New Landlord "license" required??

A friend told me that her tax advisor said there is a new law as of June 1, 2009, that says you need to have a Fed Tax ID inorder to claim expense deductions on rental property starting with the 09 tax year. She was referring, I think, to an EIN and not a social sec. number which we all have to have anyway to file taxes. She and her husband have just one rental property but their combined income puts them in this “new” category. I have never heard of needing an EIN for one property but since we just bought, fixed up and are renting our first one I thought I better try to find out if this is true.

Has anyone every heard of this? Any tax people out there who might know of this?I have asked my friend to contact her Tax advisor and get the IRS code citation so I can look this up. She said she would. So far I have not found any information on the internet about anything like this at all.

Thank you for any info you may have.
Dpie

I subscribe to a number of news lists published by the IRS and Treasury and I have not heard anything.

Yeah, that would not make any sense to require property owners to have an EIN, especially if they have the property titled under their own name, the EIN would be irrelevant. I haven’t heard any such described rumors either.

Thank you both for your feedback. I have asked my friend to contact her tax person and find out the IRS citation number. If she comes through I will post it here.

But it is still wise to have an EIN and set up your property under a LLC for liabilty protection. Very cheap to do so in Indiana.

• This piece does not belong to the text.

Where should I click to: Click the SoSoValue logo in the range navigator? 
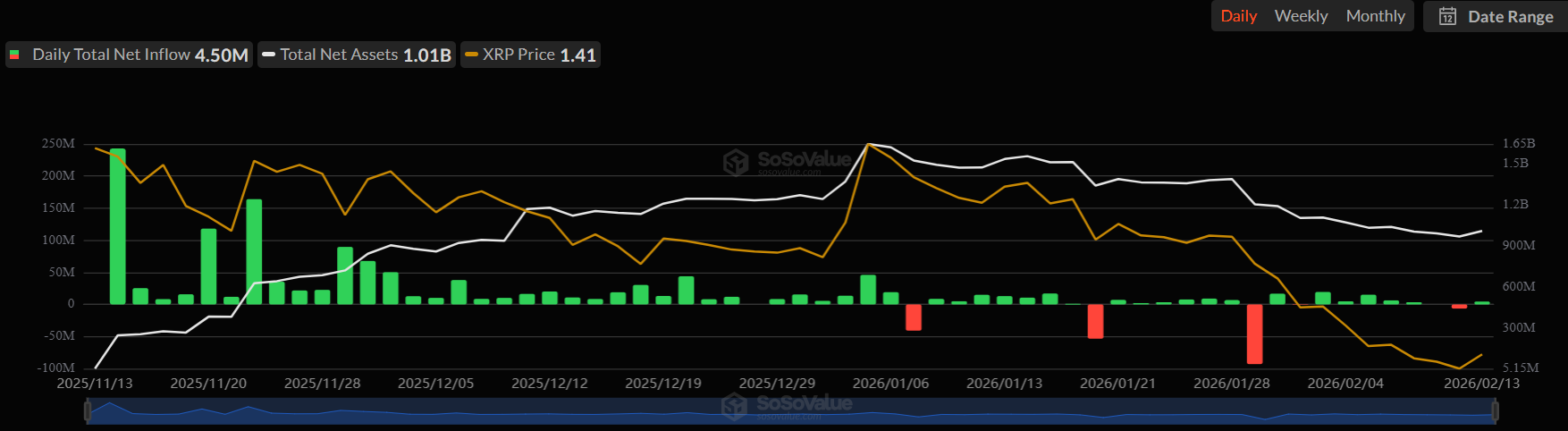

About $90 for the LLC filing with the Secretary of State. Takes about 10 minutes to fill out and few hours to approve.

Then you go to the IRS site and get your EIN in like 5 minutes.

Also, since it all flows to a single member on the LLC it is simple for taxes and all flows to the single member. So no “special” filings every month or quarter.

An EIN has nothing to do with liability. An LLC’s protection comes from the operating agreement.

They are probably talking about qualifying as a “real estate professional” for tax purposes. This allow you to take unlimited deductions on your property. A license can be used as a portion of the qualification.

Well, my friend got back to me, sort of. She said the license is a “business license type 113 for rental property”. They were also told to get (and I quote) “a state ID from the Franchise tax board” - we are in California. State Tax ID is basically an EIN, Employer Identification Number. So, I guess I will start researching again. If anyone finds info on this it will sure be appreciated.
dpie

So it sounds like this is a state specific measure, which is probably why none of us outside of the state of CA have heard of it…keep us posted.

One more reason that I can’t understand why anybody would live anywhere but Texas.